Kraldan çok kralcı olmuş sosyete gülüyle muhatap olmayıp, polise ‘Bu işaretin anlamı durulmaz değil mi, beş dakikalığına da olsa nasıl izin verirsiniz’, diye sordum.

O ana kadar kibarca konuşan polis memuru birden sertleşti. ‘Benim olduğum yerde, işaretin anlamı yok, ben neyi uygun görürsem kural o olur’, dedi.

Bu yetkinin ona keyfi olarak kullanması için verilmediğini, aciliyet ve zaruret gerektiren durumlarda kullanması için verildiğini anlatmaya kalkmadım...

Apple bir yaşam stilidir

Apple teknolojiyi günlük yaşamın içine sokmakla kalmayıp, teknolojiyi bir yaşam tarzı olarak sunmayı en iyi beceren marka.

Apple, bugüne kadar her yıl sadece San Fransisko ve Paris’te düzenlediği Apple Günleri’ni bundan böyle İstanbul’da da düzenleme kararını almıştı. İstanbul Apple Günleri geçen hafta yapıldı. Apple yaşam biçimi, teknolojiyle barışık yaşamayı seçen yeni nesille bu etkinlikte buluştu.

Apple günlerinin en ilgi çeken ürünü kuşkusuz iPod’du. iPod’dun başarısının Türkiye için örnek alınacak pekçok yanı var. iPod bir teknoloji harikası değil. Piyasada iPod’la aynı teknolojiyi kullanan sayısız ürün var. Ama hiçbiri iPod kadar başarılı değil. Çünkü bu ürünün başarısı estetik tasarımından, pratik kullanıcı arayüzünden ve ürünü bir yaşam stili olarak sunan pazarlamasından kaynaklanıyor.

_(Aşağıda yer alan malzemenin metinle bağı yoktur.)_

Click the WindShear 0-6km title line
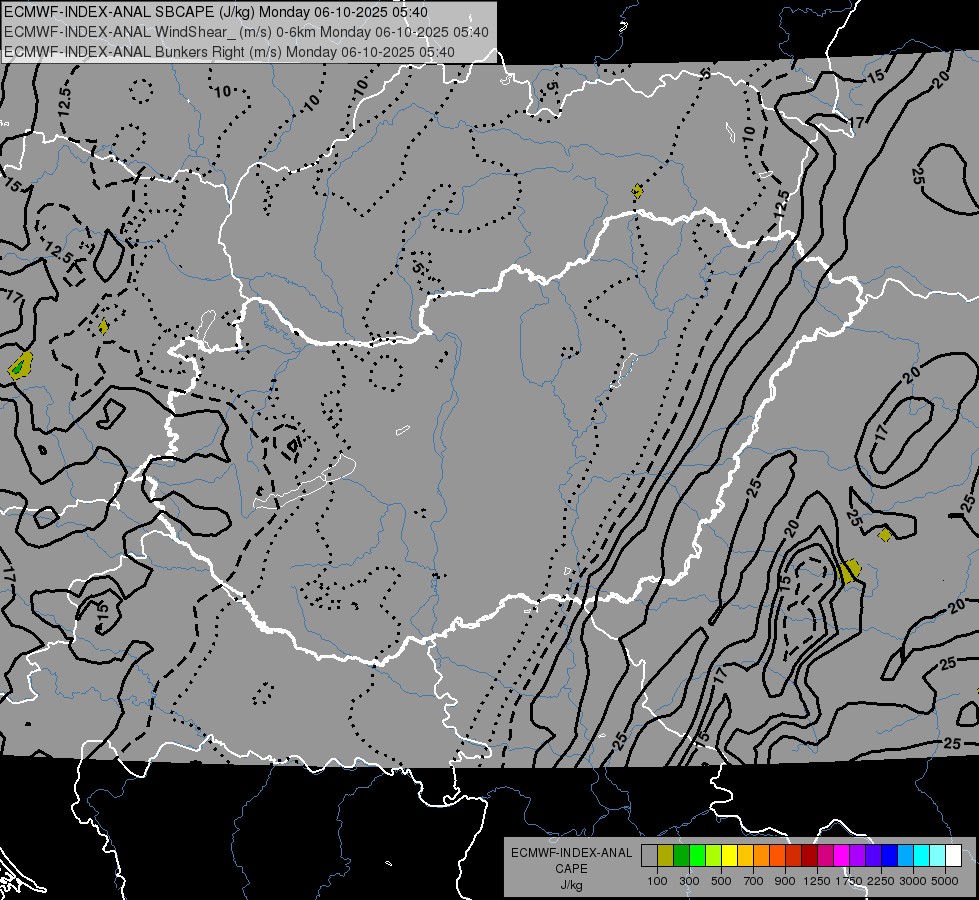 tap(246, 32)
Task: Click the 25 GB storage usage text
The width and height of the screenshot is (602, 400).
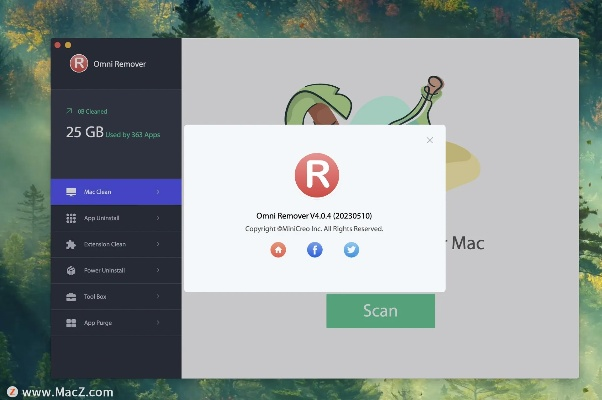Action: point(84,132)
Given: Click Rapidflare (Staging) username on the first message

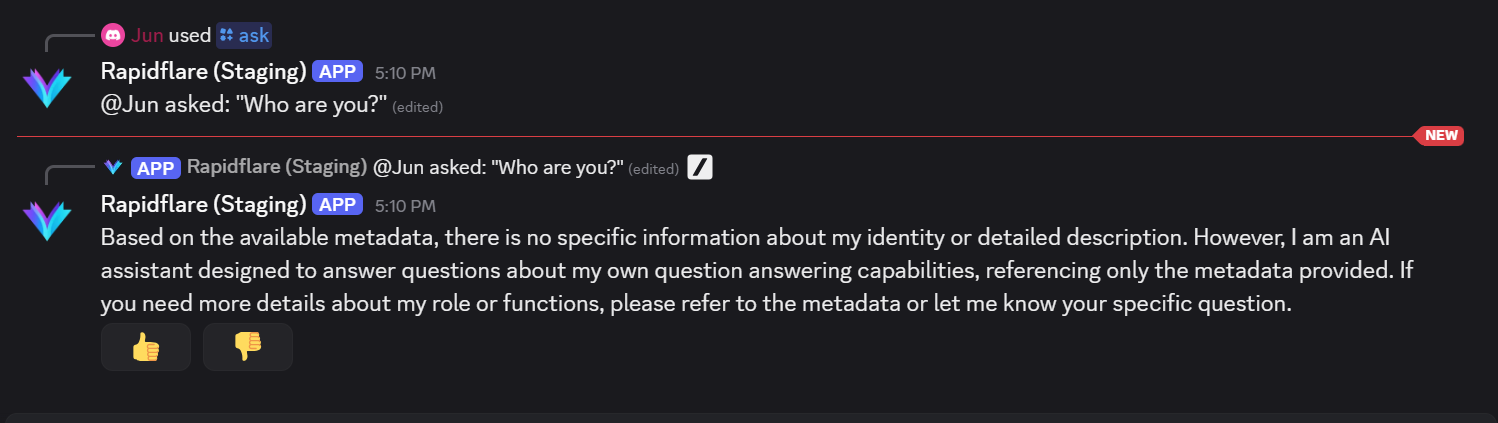Looking at the screenshot, I should tap(203, 71).
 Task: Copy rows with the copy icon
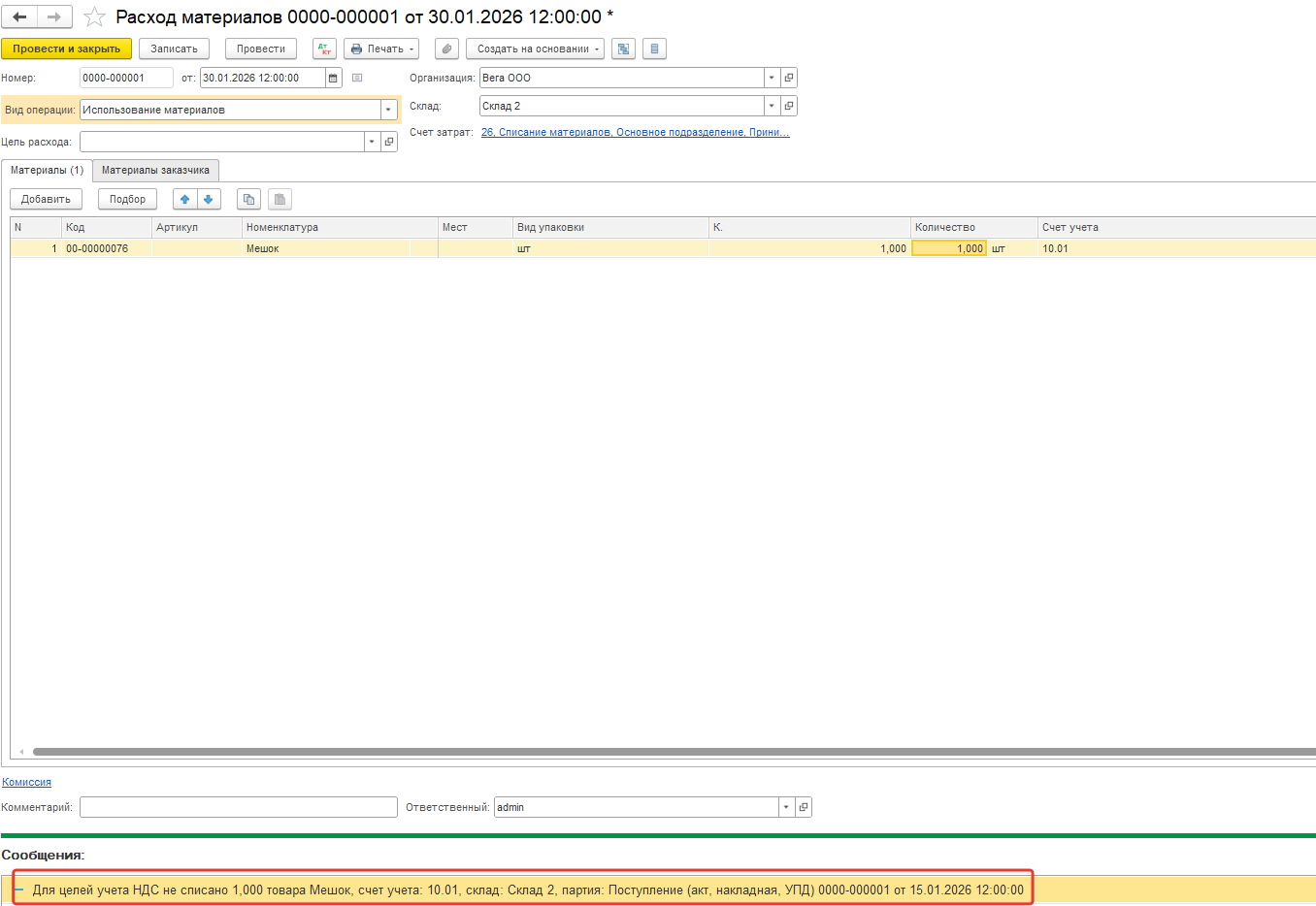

Teknoloji geliştirmesi daha uzun yıllar mümkün görünmeyen Türkiye için, dünya markaları yaratmanın sırrı da bu üçlüden geçiyor. Tamam bunlar da o kadar kolay şeyler değil ama büyük yatırımlardan çok deha ve beceri gerektirdiklerinden, Türk girişimcileri için daha uygunlar. Dünya markası yaratmak isteyen girişimcilerimize, Apple ürünlerini büyüteç altına almalarını tavsiye ederim.